UK Politics

Starmer declares Britain’s Brexit era over, prioritises Europe over Trump

In a major foreign policy address, Sir Keir Starmer will declare that Britain’s “Brexit years” are over and call for significantly closer security cooperation with Europe, as described by The Independent.

The Prime Minister will tell the Munich Security Conference that the continent must curb its dependence on the United States, praising Europe as a “sleeping giant” whose combined economic and military might can defeat its enemies. He will frame this as a move towards “greater European autonomy” that answers calls for more burden-sharing, while stressing it does not herald a US withdrawal and that America remains a key ally.

Sir Keir will argue that turning inwards, as the UK did during Brexit, would amount to “surrender” in a perilous era.

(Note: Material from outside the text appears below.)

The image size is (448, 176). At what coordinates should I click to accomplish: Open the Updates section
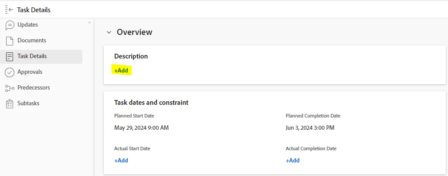coord(27,25)
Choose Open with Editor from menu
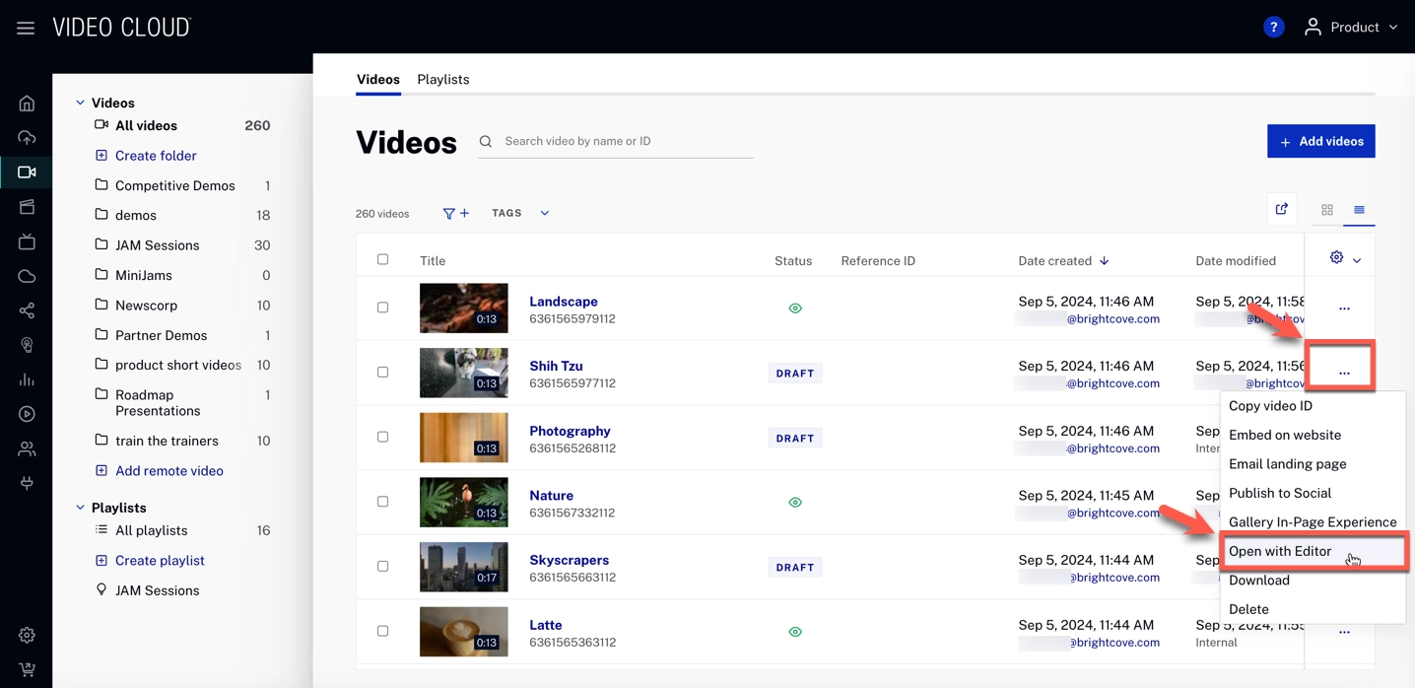Screen dimensions: 1415x688 [x=1280, y=551]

He will state that Europe’s economies dwarf Russia’s “10 times over” and that it has “huge defence capabilities”, but too often this results in less than the sum of its parts, with gaps in some areas and “massive duplication” in others.

Call for Integrated Defence

His vision includes closer UK-EU cooperation on defence to “multiply our strengths” and build a “shared industrial base across Europe that can turbocharge our defence production”. This push follows the breakdown of talks less than three months ago on Britain joining the EU’s new €150bn Security Action for Europe rearmament fund due to financial disagreements.

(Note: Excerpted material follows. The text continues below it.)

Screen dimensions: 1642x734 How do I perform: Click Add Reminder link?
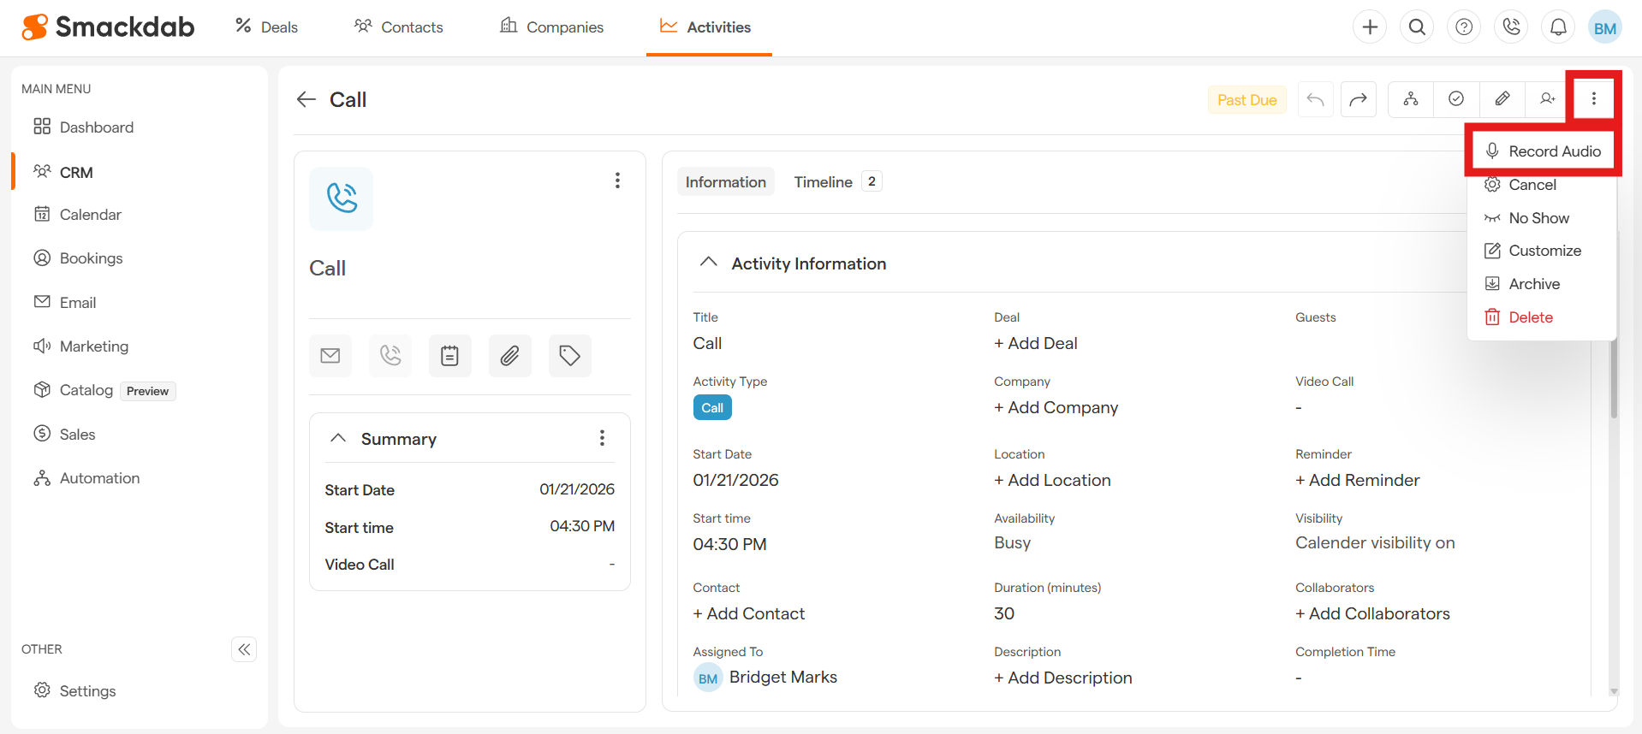pyautogui.click(x=1357, y=480)
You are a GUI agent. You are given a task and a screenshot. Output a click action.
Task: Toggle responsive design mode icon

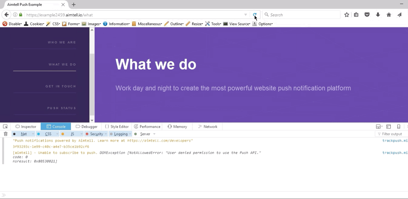pos(399,126)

The speech comes against a backdrop of transatlantic tension, with former US President Donald Trump having previously sent “shockwaves through Europe” with repeated threats to take over Greenland and insults directed at various leaders. Trump has also falsely accused European Nato allies, including the UK, of avoiding the front line in Afghanistan. Last year at the same conference, US Vice-President JD Vance accused Europe of “retreating from some of its most fundamental values” and claimed the greatest peril was “the threat from within”.

Attack on Political Extremes

Sir Keir will also launch a political attack, describing Reform UK and the Green Party as “the peddlers of easy answers on the extreme left and the extreme right”. He will claim the future they offer would see “the lamps… go out across Europe once again”, a reference to a pre-First World War remark by Sir Edward Grey. He will state that these extremes “share so much”, being “soft on Russia and weak on Nato – if not outright opposed” and determined to sacrifice relationships “on the altar of their ideology”.

Upon arriving in Munich on Friday, Sir Keir held trilateral talks with Germany’s Friedrich Merz and France’s Emmanuel Macron, emphasising the need for cooperation. “There’s no UK security without European security. There’s no European security without UK security. So we have to work together,” he said.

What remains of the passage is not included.